── Exercise materials
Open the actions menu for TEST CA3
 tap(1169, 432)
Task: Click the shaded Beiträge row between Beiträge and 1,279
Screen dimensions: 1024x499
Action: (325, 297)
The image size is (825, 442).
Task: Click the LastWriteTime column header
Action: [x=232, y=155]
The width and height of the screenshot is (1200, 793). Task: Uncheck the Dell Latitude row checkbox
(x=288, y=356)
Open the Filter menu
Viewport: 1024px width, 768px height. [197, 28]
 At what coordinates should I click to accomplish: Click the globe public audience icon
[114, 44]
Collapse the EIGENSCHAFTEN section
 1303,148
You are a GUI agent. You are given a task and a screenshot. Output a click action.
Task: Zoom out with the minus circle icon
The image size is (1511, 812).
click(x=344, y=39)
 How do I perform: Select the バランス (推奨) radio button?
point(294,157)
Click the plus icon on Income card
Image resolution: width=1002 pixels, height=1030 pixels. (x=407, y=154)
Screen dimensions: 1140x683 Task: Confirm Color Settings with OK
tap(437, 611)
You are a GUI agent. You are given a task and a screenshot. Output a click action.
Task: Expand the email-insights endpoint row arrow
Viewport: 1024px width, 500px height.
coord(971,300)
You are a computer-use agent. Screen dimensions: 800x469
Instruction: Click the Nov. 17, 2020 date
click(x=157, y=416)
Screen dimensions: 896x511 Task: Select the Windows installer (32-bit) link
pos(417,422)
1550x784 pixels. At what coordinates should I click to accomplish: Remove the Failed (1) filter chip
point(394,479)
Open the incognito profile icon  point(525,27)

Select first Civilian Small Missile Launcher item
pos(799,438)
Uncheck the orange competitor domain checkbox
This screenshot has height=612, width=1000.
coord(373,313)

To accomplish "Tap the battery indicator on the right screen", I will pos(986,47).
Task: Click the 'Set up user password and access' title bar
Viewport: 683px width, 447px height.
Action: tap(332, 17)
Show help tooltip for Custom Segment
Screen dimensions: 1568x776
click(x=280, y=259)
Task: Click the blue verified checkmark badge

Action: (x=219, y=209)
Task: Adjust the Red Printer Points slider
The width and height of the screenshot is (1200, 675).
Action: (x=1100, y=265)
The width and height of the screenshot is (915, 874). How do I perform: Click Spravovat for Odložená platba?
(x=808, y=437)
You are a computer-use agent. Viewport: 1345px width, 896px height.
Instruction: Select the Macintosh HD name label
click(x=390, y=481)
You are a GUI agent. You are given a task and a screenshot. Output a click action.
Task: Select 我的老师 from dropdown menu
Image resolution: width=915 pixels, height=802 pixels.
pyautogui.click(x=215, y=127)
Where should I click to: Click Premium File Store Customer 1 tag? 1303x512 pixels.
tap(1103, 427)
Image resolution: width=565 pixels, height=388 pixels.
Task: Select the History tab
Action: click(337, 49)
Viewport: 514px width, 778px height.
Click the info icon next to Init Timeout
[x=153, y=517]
────
The answer consists of every entry, returned exactly.

Final answer:
Open the actions menu for TEST CA3
 tap(1169, 432)
Task: Click the shaded Beiträge row between Beiträge and 1,279
Screen dimensions: 1024x499
Action: (325, 297)
The image size is (825, 442).
Task: Click the LastWriteTime column header
Action: [x=232, y=155]
The width and height of the screenshot is (1200, 793). Task: Uncheck the Dell Latitude row checkbox
(x=288, y=356)
Open the Filter menu
Viewport: 1024px width, 768px height. [197, 28]
 At what coordinates should I click to accomplish: Click the globe public audience icon
[114, 44]
Collapse the EIGENSCHAFTEN section
 1303,148
You are a GUI agent. You are given a task and a screenshot. Output a click action.
Task: Zoom out with the minus circle icon
The image size is (1511, 812).
click(x=344, y=39)
 How do I perform: Select the バランス (推奨) radio button?
point(294,157)
Click the plus icon on Income card
Image resolution: width=1002 pixels, height=1030 pixels. (x=407, y=154)
Screen dimensions: 1140x683 Task: Confirm Color Settings with OK
tap(437, 611)
You are a GUI agent. You are given a task and a screenshot. Output a click action.
Task: Expand the email-insights endpoint row arrow
Viewport: 1024px width, 500px height.
coord(971,300)
You are a computer-use agent. Screen dimensions: 800x469
Instruction: Click the Nov. 17, 2020 date
click(x=157, y=416)
Screen dimensions: 896x511 Task: Select the Windows installer (32-bit) link
pos(417,422)
1550x784 pixels. At what coordinates should I click to accomplish: Remove the Failed (1) filter chip
point(394,479)
Open the incognito profile icon  point(525,27)

Select first Civilian Small Missile Launcher item
pos(799,438)
Uncheck the orange competitor domain checkbox
This screenshot has height=612, width=1000.
coord(373,313)

To accomplish "Tap the battery indicator on the right screen", I will pos(986,47).
Task: Click the 'Set up user password and access' title bar
Viewport: 683px width, 447px height.
Action: tap(332, 17)
Show help tooltip for Custom Segment
Screen dimensions: 1568x776
click(x=280, y=259)
Task: Click the blue verified checkmark badge

Action: (x=219, y=209)
Task: Adjust the Red Printer Points slider
The width and height of the screenshot is (1200, 675).
Action: (x=1100, y=265)
The width and height of the screenshot is (915, 874). How do I perform: Click Spravovat for Odložená platba?
(x=808, y=437)
You are a computer-use agent. Viewport: 1345px width, 896px height.
Instruction: Select the Macintosh HD name label
click(x=390, y=481)
You are a GUI agent. You are given a task and a screenshot. Output a click action.
Task: Select 我的老师 from dropdown menu
Image resolution: width=915 pixels, height=802 pixels.
pyautogui.click(x=215, y=127)
Where should I click to: Click Premium File Store Customer 1 tag? 1303x512 pixels.
tap(1103, 427)
Image resolution: width=565 pixels, height=388 pixels.
Task: Select the History tab
Action: click(337, 49)
Viewport: 514px width, 778px height.
Click the info icon next to Init Timeout
[x=153, y=517]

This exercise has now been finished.